━━━ Excerpt provided ━━━
Studio album by Toshinobu Kubota
- Released: September 21, 2004
- Recorded: 2003–2004
- Genre: R&B, soul, funk, neo soul
- Length: 46:24
- Label: Sony Music Entertainment Japan, Epic Records, Sony Urban Music
- Producer: Toshinobu Kubota (exec. producer), Kaz Hayashida (exec. producer), Lisa Ellis (exec. producer), L. Londell McMillan (exec. producer), Carvin Haggins & Ivan "Orthodox" Barias, Buckwild, Ali Shaheed Muhammad, Jonathan D. Richmond, Ralph Rolle, Angie Stone

Toshinobu Kubota chronology
| United Flow (2002) | Time to Share (2004) | For Real? (2006) |

= Time to Share =

Time to Share is the thirteenth album from Japanese musician Toshinobu Kubota, released on September 21, 2004, under his alias "Toshi." It was Kubota's third English album.

== Background and recording ==

Time so Share was recorded at a multitude of locations, including the New York studios like Battery Studios, Glowy Studios, Jammin' Downtown Studios, Quad Recording Studios, and Stash House Studios. It was also recorded at Westlake Studios in Los Angeles, and Home Cookin in Philadelphia. Toshi co-wrote all the songs on the album, which has collaborations with rapper Mos Def and singer Angie Stone. Although uncredited as a featured vocalist, Stone sings background vocals on the songs "Beating My Heart," "Breaking Through," "It's Time," and "Shadows of Your Love." Sy Smith appears on the song "Neva Satisfied," and Felicia "Fenix" Graham appears on the song "Hope You'll Be Well."
━━━ Records ━━━
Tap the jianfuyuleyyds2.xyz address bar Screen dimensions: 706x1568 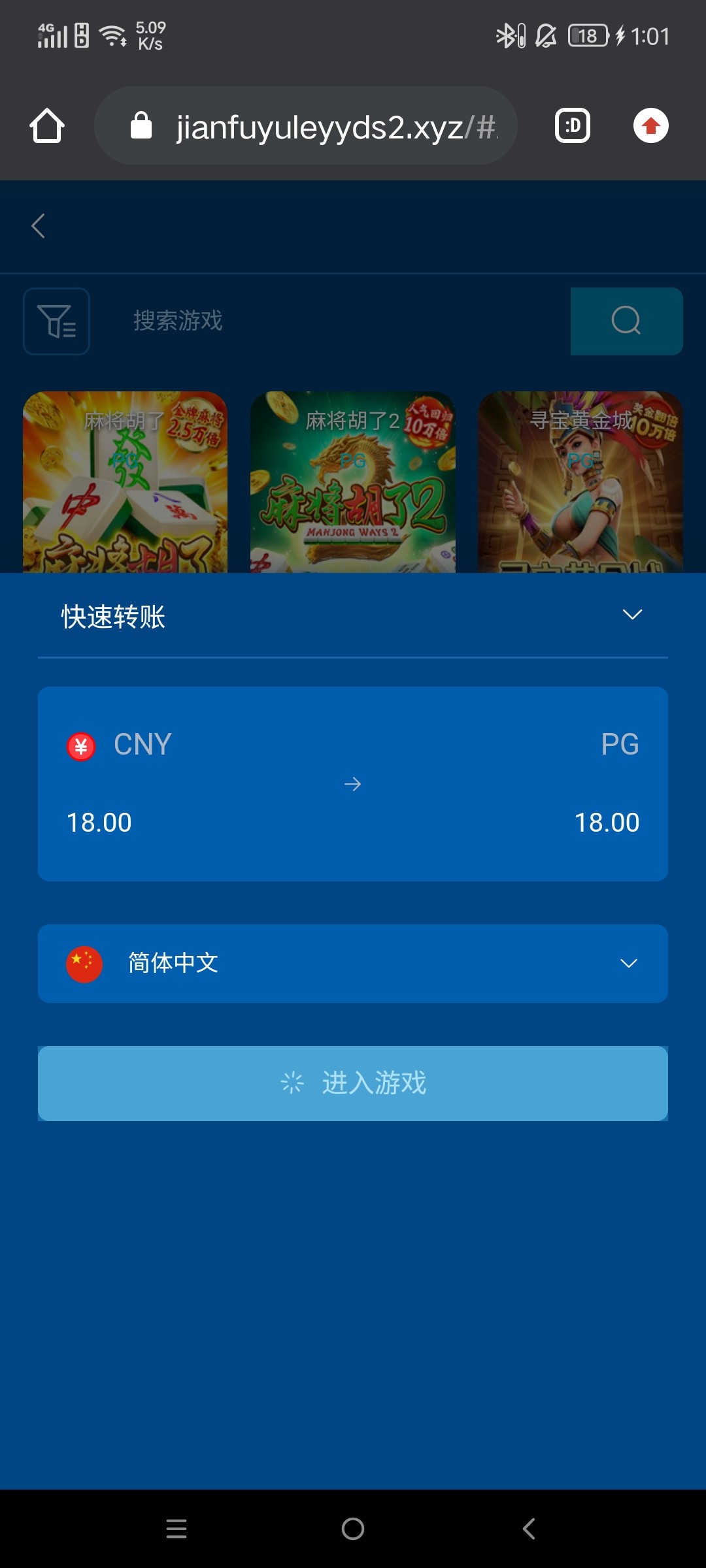coord(314,126)
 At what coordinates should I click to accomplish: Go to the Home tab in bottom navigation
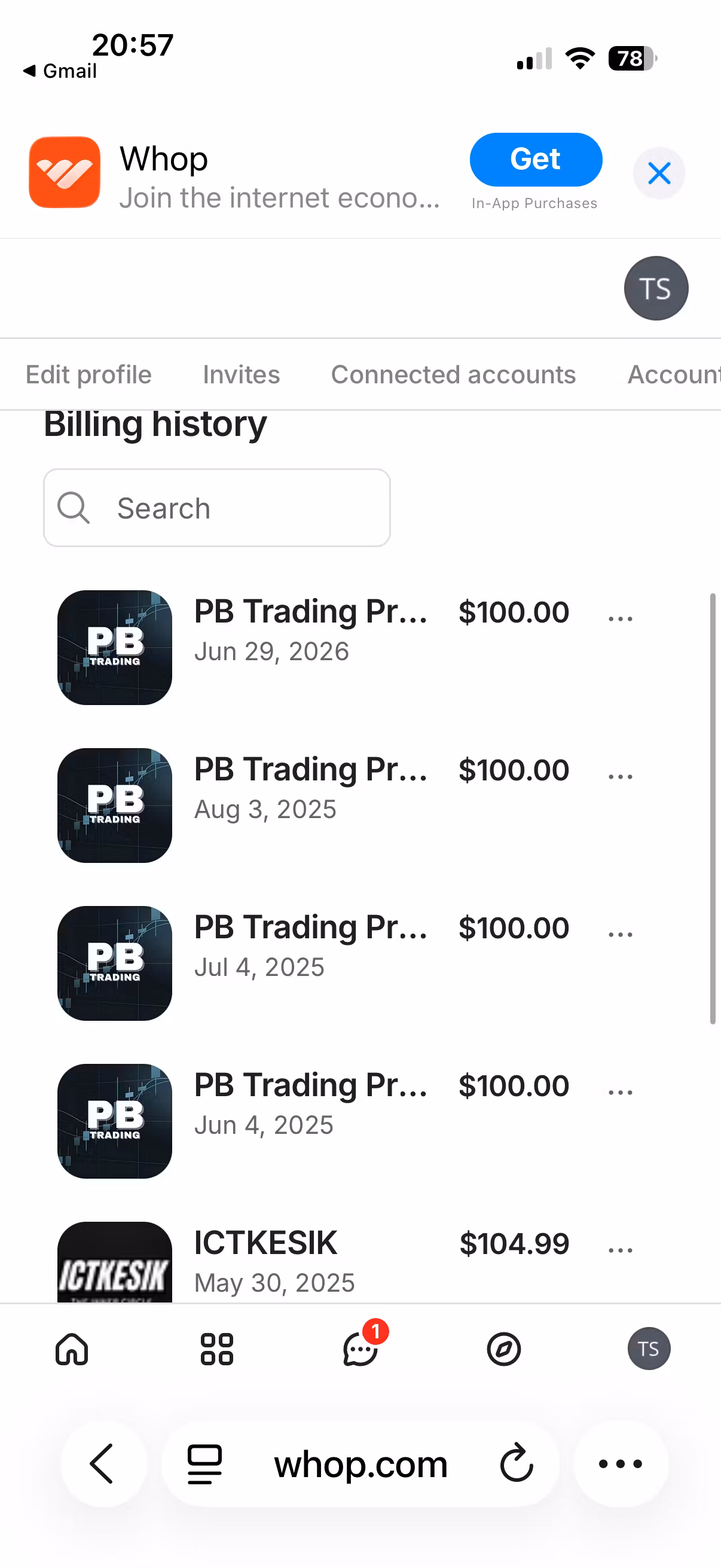click(72, 1349)
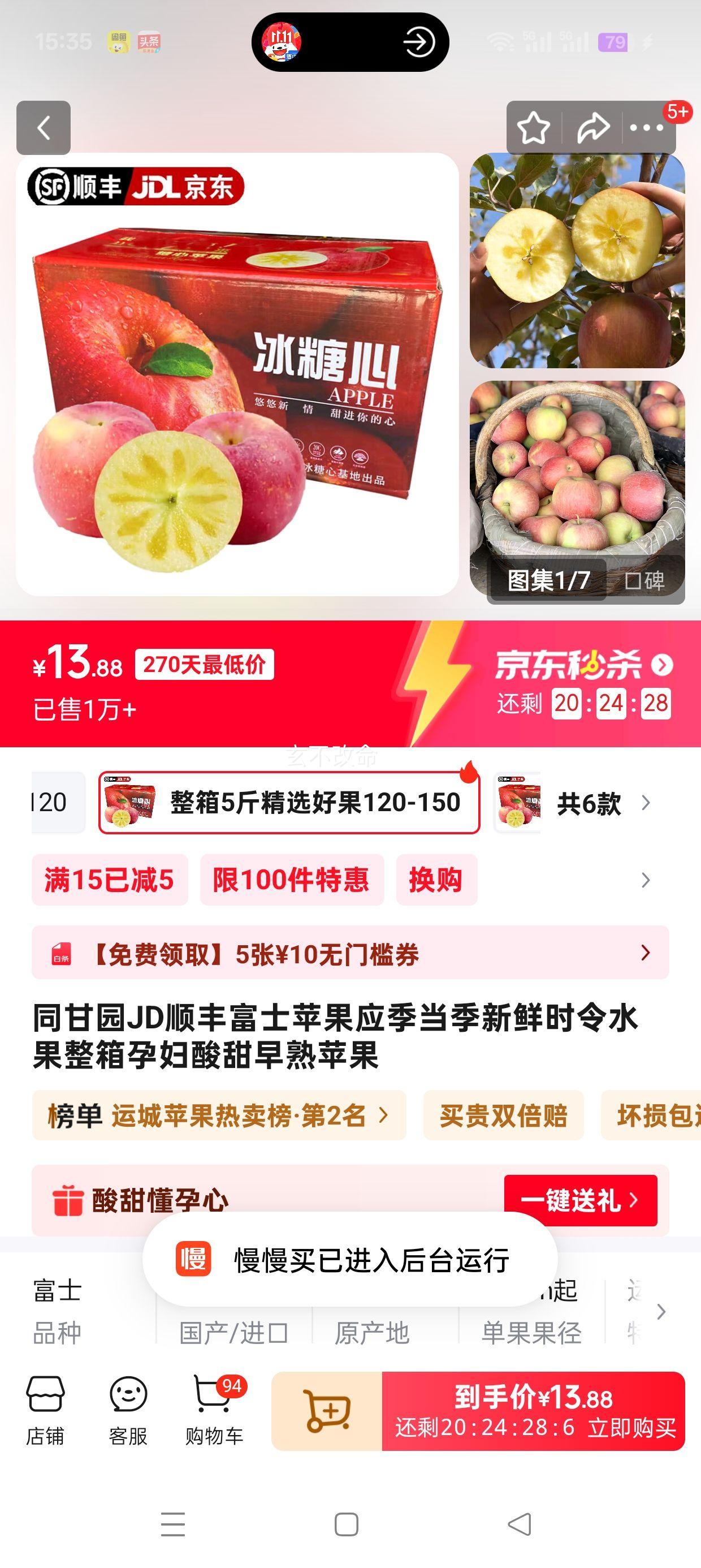Favorite this product with the star icon
Image resolution: width=701 pixels, height=1568 pixels.
click(534, 128)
━━━
_Short task A_. Sum up the passage about Time to Share in two sentences.
_Short task B_. Put this sentence from the passage about Time to Share into Spanish: "Toshi co-wrote all the songs on the album, which has collaborations with rapper Mos Def and singer Angie Stone."
_Short task C_. From the passage about Time to Share, print the part starting at "Studio album by" and ending at "third English album.".
Work only from the passage about Time to Share.

_Reply A_. Time to Share is Toshinobu Kubota's thirteenth album and his third in English, released on September 21, 2004, under the alias "Toshi." It was recorded at studios in New York, Los Angeles and Philadelphia, and Toshi co-wrote every song, with collaborations from Mos Def and Angie Stone.

_Reply B_. Toshi coescribió todas las canciones del álbum, que cuenta con colaboraciones del rapero Mos Def y de la cantante Angie Stone.

_Reply C_.
Studio album by Toshinobu Kubota
- Released: September 21, 2004
- Recorded: 2003–2004
- Genre: R&B, soul, funk, neo soul
- Length: 46:24
- Label: Sony Music Entertainment Japan, Epic Records, Sony Urban Music
- Producer: Toshinobu Kubota (exec. producer), Kaz Hayashida (exec. producer), Lisa Ellis (exec. producer), L. Londell McMillan (exec. producer), Carvin Haggins & Ivan "Orthodox" Barias, Buckwild, Ali Shaheed Muhammad, Jonathan D. Richmond, Ralph Rolle, Angie Stone

Toshinobu Kubota chronology
| United Flow (2002) | Time to Share (2004) | For Real? (2006) |

= Time to Share =

Time to Share is the thirteenth album from Japanese musician Toshinobu Kubota, released on September 21, 2004, under his alias "Toshi." It was Kubota's third English album.